– Я сам не молодой.
– Нет, – сказала она, – вы еще молодой. Вы долго будете молодой. И потом – вы красивый.
Он только руками развел, однако слова эти были ему чрезвычайно приятны. Женщины частенько лестно отзывались о его внешности, но это свидетельство показалось наиболее надежным. Что же касается своей молодости, то в ней наш историк испытывал большие сомнения. Ни в чем так не проявлялась двойственность его натуры, как в его отношениях с возрастом.
С одной стороны, он действительно ощущал себя молодым, склонен был согласиться, что молодым будет долго и даже – в этом он стеснялся признаться и самому себе – будет молодым всегда. “Молодая душа” – это стертое определение было удивительно к нему приложимо. И одновременно с отроческих лет он ощущал в себе нечто преждевременное, какой-то странный надсад, боязнь будущего, прежде всего в его биологическом выражении: ощущение быстротечности, развившееся к тому же в связи с избранной профессией, было ему свойственно в высшей степени.
Что поделать, столетия, спрессованные в мгновения, многовековые эпохи, умещавшиеся на трех страничках, действовали на него неотразимо.
Однажды он сказал ей:
– Да-а, дружочек, от фараона Нармера до фараона Аменхотепа Четвертого протекло больше времени, чем от Аменхотепа до нас с вами.
Она, по обыкновению, всплеснула руками, но он не был убежден, что это обстоятельство дошло до нее с тою же остротой, с какой каждый раз пронзало его.
Коротко говоря, он с его культом молодости едва ли не со школьной скамьи носил в себе что-то старческое, и это бесконечно его удручало. Хотя, если вдуматься, в этом была своя закономерность. Характеры создаются быстро, и впоследствии он научился, общаясь с детьми, прозревать их будущее. Другое дело, что со временем учишься не демонстрировать своих черт и черточек. От этого, однако ж, они не исчезают. Становишься удобней для окружающих, но не для себя. Так или иначе, те годы, которым бездумность придает главное очарование, годы, когда обычно не очень спешат взвалить на свои смертные плечи всю тяжесть мира и потому разгуливают, еще не слишком горбясь, он провел под ношей многих бесплодных забот.
С той поры эти меченные судьбой дети часто привлекали его внимание – вот бы остановить, думалось ему, тот смутный, головокружительный миг, когда решается их участь и из этой воспетой стихотворцами бездны возникает спустя положенный срок человек, худо приспособленный для мира.
Он удивлялся родителям, которые мечтают, чтобы их чада были необыкновенны. О том, что относительно счастливы лишь обыкновенные чада, они и думать не хотят. Вся беда была в том, что наш герой словно стеснялся своей удачливости, которая радовала бы каждого другого на его месте.
То, что жизнь состоялась, его странным образом тревожило. Он видел в этом подтверждение не столько исключительности, сколько ординарности. Его неспокойная мысль плохо вписывалась в этот устойчивый, налаженный быт, который казался ему неправомерным. Можно ли поместить Диогена в комфортное гнездышко с раздельным санузлом? Явное противоречие. У нашего героя доставало иронии смеяться над собой и над этими настроениями, но юмор приносит лишь временное облегчение.
В недобрые минуты он говорил себе, что плохо выбрал профессию, – вот до чего доходило. Он говорил себе, что не может быть историком, это он-то! Он отмахивался от всех своих удач, от признания. Какой он историк! Он – артист, эстрадная душа, ему нужны подмостки. Историк должен быть холоден и объективен, у него же тканевая несовместимость с профессией, профессиональная непригодность, он, в лучшем случае, публицист. Иначе как объяснить эту скверно утоляемую жажду разумности?
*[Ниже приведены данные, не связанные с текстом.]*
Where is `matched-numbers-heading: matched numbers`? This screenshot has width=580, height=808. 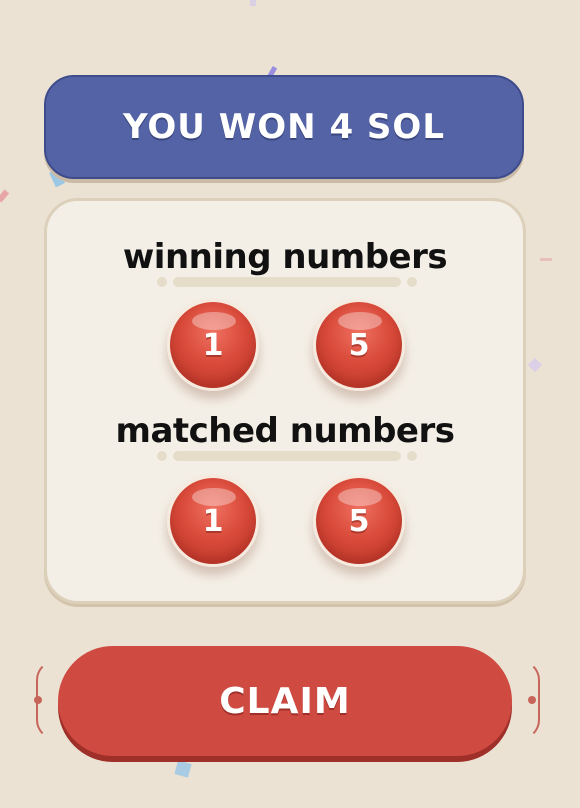
matched-numbers-heading: matched numbers is located at coordinates (285, 431).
Здравый смысл и тот не часто встречается, а разум, в сущности, – высокое, почти мистическое начале, щедро разлитое в природе, но не в истории, ни, тем более, в человеческой жизни… Пушкин, историк сам, не зря написал так любовно Пимена – поэт смотрел на свои исторические занятия как на оружие, во всяком случае, как на продолжение творчества с его особой целью, с его зависимостью от состояния духа, и уж верно был недоволен собой, вот и создал образец для подражания, подлинного профессионала.
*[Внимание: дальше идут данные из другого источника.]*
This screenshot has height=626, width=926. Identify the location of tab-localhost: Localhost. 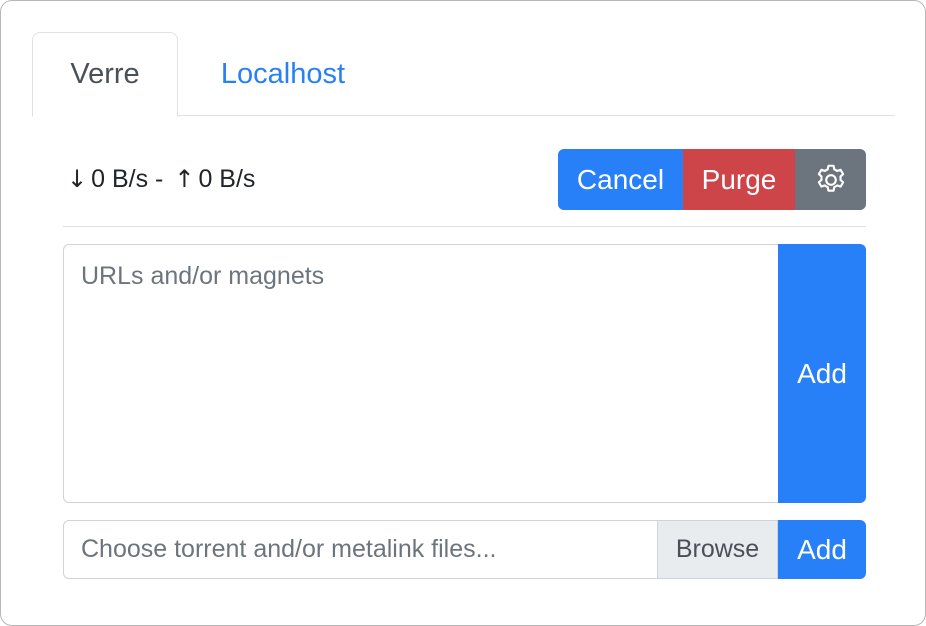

Но что позволено гению литературы, то не позволено ему, честному служителю науки. Все эти детские мыслишки о несовершенстве миропорядка, такие естественные в детстве, казалось, давно должны были его оставить. Он вызывал в памяти школьные годы, когда история, искусительная история, вытеснила решительно все. Он знал такие даты, такие эпизоды, такие напрочь забытые имена, что преподаватель боялся его как огня и даже не находил удовлетворения в том, что возжег светильник; бедный педагог вступал в класс с трепетом и опаской.